Finra has proposed additional amendments to the rules governing communications with the public in what has become a marathon of rule-making changes that need to be approved by the Securities and Exchange Commission.

Broker-dealers and advisors dealing closely with broker-dealers should review the latest amendments to see if they feel comment is necessary and to keep up with the possible changes that will eventually be adopted, warned Bingham McCutchen LLP, a law firm specializing in financial industry litigation and regulation.

Bingham issued an alert on the fact that the SEC has extended the comment period for proposed rule changes until December 7. In an unusual move, the SEC asked for additional comments on the new amendments proposed by Finra, as well as on a series of other issues it outlined.

The regulation changes apply to broker-dealers and others who fall under Finra jurisdiction.

The rule changes will streamline the categories and definitions of communication with the public. Following a public comment period this summer, Finra proposed additional amendments. It is these amendments on which the SEC is providing additional time for public comment.

After hearing public comments, Finra proposed such things as revising the disclosure standards for public appearances and broadening the category of people whose financial interests must be disclosed to the public.

The SEC also asked for public comments on the scope of the definition of institutional investor, the requirements that are applicable to internal communications and public appearances and the requirements for those communications prepared by research department personnel, among other things.

The entire rule-making procedure on the proposed changes, which started in mid-2009, stems from the desire by the SEC to reconcile NASD and NYSE regulations.

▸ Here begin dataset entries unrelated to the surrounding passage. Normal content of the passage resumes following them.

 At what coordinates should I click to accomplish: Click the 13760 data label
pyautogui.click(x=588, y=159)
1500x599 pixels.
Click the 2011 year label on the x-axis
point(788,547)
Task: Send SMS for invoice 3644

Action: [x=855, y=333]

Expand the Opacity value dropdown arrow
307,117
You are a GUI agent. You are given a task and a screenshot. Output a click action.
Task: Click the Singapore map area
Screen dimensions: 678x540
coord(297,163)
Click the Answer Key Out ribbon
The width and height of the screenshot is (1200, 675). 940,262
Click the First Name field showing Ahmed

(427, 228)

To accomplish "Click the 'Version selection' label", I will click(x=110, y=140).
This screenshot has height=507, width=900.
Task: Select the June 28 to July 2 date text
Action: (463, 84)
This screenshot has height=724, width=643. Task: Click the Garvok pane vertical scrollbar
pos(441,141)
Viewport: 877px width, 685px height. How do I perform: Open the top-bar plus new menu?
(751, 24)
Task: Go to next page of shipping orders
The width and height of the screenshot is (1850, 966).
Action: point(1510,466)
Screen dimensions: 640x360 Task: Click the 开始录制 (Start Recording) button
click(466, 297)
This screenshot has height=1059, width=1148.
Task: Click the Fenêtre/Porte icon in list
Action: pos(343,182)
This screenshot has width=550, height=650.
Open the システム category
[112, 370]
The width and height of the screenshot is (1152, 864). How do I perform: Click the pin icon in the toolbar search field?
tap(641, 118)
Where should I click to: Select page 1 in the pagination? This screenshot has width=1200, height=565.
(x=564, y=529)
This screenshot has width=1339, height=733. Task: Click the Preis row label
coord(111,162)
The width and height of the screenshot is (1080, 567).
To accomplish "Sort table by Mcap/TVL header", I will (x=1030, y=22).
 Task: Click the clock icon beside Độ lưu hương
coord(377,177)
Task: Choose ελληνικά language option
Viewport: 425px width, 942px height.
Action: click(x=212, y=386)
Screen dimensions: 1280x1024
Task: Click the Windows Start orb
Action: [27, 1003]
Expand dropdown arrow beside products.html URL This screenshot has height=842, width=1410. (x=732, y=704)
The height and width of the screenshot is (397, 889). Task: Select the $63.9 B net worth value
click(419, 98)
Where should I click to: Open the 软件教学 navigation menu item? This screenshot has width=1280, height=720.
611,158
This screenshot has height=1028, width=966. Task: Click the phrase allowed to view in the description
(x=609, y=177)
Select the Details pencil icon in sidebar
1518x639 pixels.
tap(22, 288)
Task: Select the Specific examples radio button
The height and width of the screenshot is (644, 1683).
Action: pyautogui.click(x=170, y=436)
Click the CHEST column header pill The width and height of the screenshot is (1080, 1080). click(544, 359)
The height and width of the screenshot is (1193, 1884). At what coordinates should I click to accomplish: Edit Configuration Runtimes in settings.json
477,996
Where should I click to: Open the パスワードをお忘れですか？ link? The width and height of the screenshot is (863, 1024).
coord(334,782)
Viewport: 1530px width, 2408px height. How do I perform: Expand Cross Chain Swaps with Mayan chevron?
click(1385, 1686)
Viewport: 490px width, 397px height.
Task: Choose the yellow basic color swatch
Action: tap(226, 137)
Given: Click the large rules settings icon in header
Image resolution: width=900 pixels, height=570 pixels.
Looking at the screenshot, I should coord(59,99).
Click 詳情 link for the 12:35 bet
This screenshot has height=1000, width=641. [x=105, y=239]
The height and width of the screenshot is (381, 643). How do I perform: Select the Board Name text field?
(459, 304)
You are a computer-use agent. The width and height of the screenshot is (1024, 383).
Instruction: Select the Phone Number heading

It will reduce the categories of communications to institutional and retail communications and correspondence from what were previously six categories.

It is important for those affected to track the changes as they are being considered in order to be prepared to meet the new regulations once they are implemented, says Michael R. Weissmann of Bingham, who represents national and regional broker-dealers, investment advisors and registered representatives before the SEC, Finra and state regulators.